Look over the material for the string "icon". Copy every line where it turns up.

» PROVIDED RECORDS:
────────────────────

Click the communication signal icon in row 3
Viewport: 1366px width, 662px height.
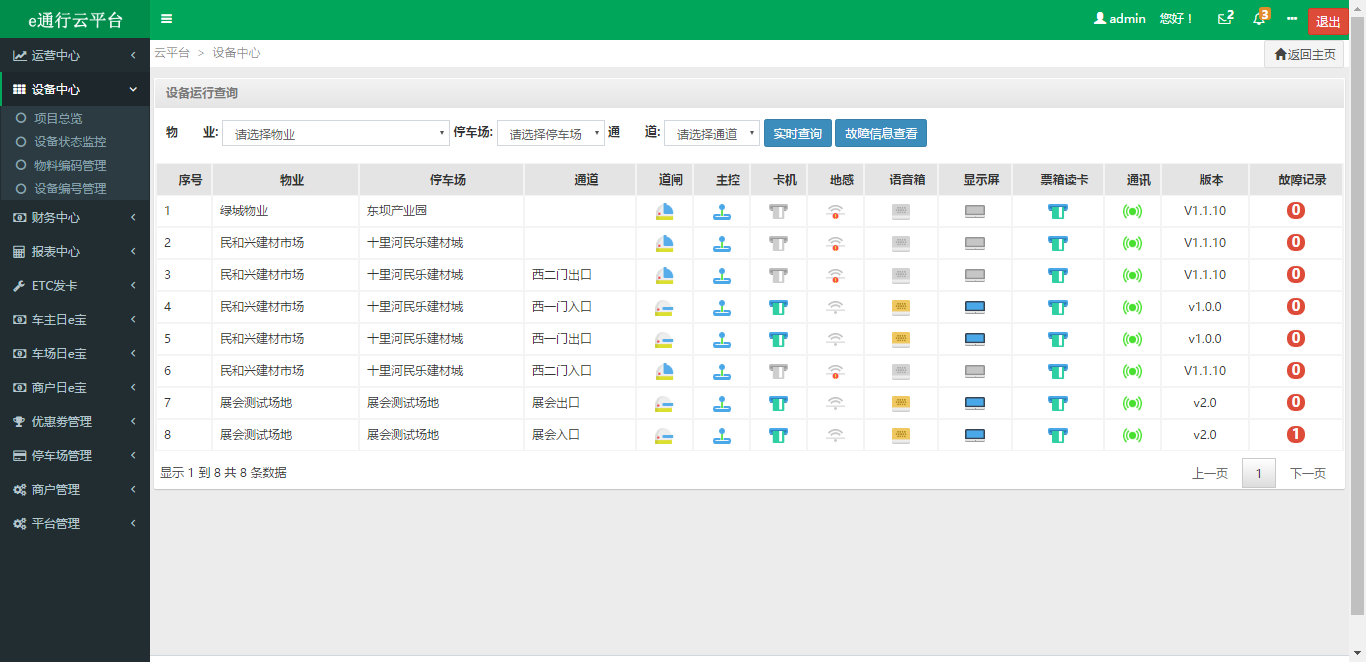click(x=1132, y=275)
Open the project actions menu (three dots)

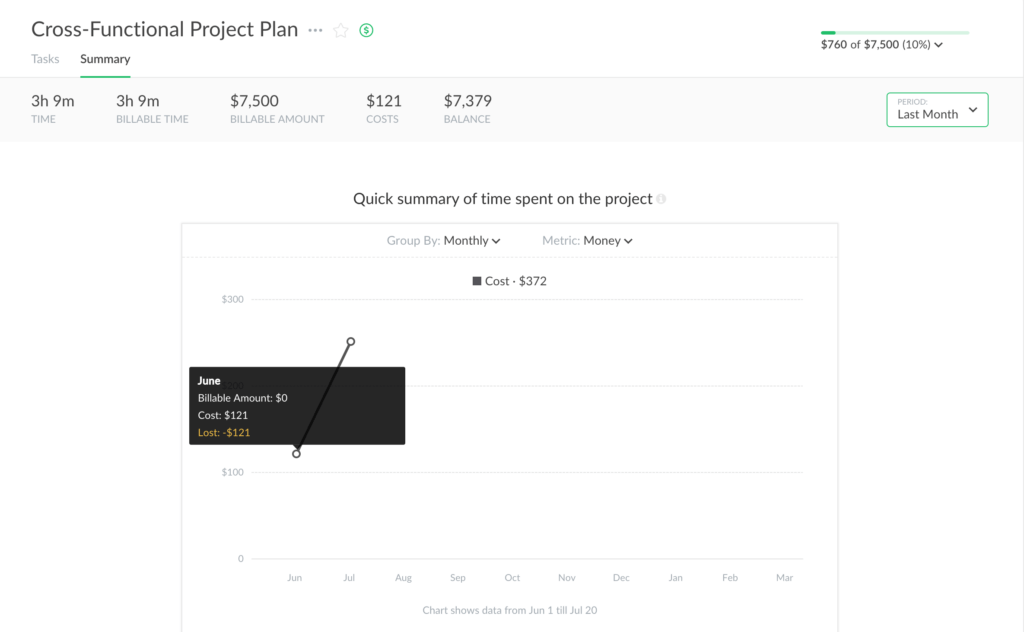315,30
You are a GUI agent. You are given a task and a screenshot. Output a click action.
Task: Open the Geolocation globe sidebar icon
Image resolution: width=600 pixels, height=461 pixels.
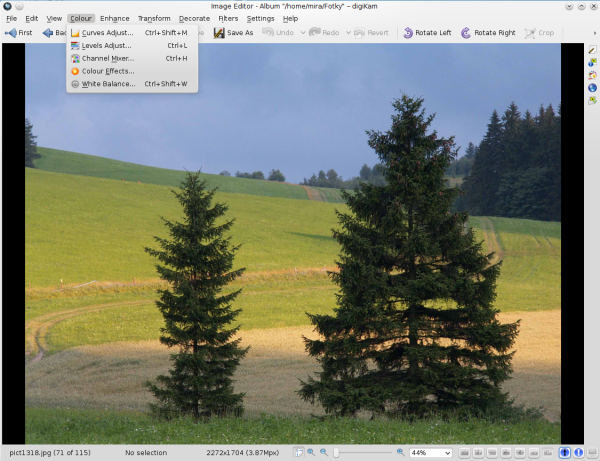592,88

────────────────────

» EXERCISE RESPONSE:
Click the communication signal icon in row 3
Task: Open the Geolocation globe sidebar icon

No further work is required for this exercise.